A phase II trial of modified weekly irinotecan and cisplatin for chemotherapy-naïve patients with metastatic or recurrent squamous cell carcinoma of the esophagus.

PURPOSE: This phase II study assessed the efficacy and toxicity profile of a modified weekly irinotecan and cisplatin for chemotherapy-naïve patients with metastatic/recurrent esophageal squamous cell carcinoma (SQCC).
METHODS: The eligibility criteria included histologically confirmed esophageal SQCC, no prior chemotherapy, adequate organ functions and written informed consent. Patients received irinotecan 65 mg/m(2) plus cisplatin 30 mg/m(2) on days 1 and 8, every 3 weeks.
RESULTS: Thirty-two patients were assessed for response and toxicity. Ten patients achieved a partial response (31.3%; 95% CI, 16.0-50.0%). With a median follow-up of 19.0 months, median progression-free and overall survival was 4.4 and 9.6 months, respectively, with a 1-year survival rate of 27.4%. Grade (G) 3/4 neutropenia was observed in 50.0% of the patients, which was the most common cause of dose reduction or therapy delay. G3 non-hematologic toxicity included seven (21.9%) asthenias, four (12.5%) diarrheas, and one (3.1%) nausea/vomiting, but no G4 non-hematologic toxicity was observed.

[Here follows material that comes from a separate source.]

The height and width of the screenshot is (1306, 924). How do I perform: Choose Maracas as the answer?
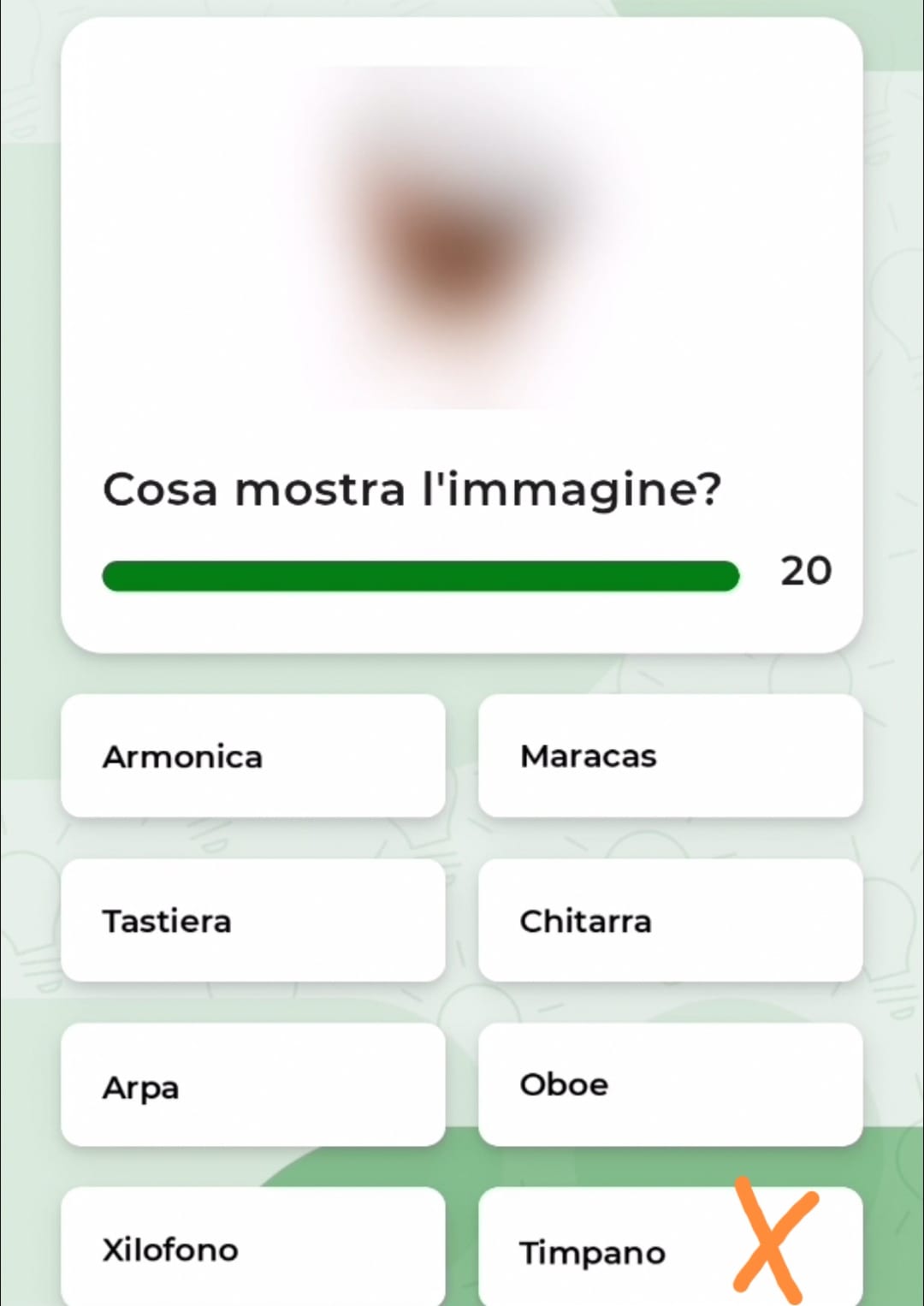click(670, 756)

CONCLUSIONS: This modified weekly irinotecan and cisplatin failed to ameliorate hematologic toxicity and to improve efficacy. However, easy administration and favorable non-hematologic toxicity as well as modest anti-tumor activity against metastatic or recurrent esophageal SQCC can make this regimen a potential treatment option, given the complexity of administration and toxicity of conventional infusional 5-FU and cisplatin.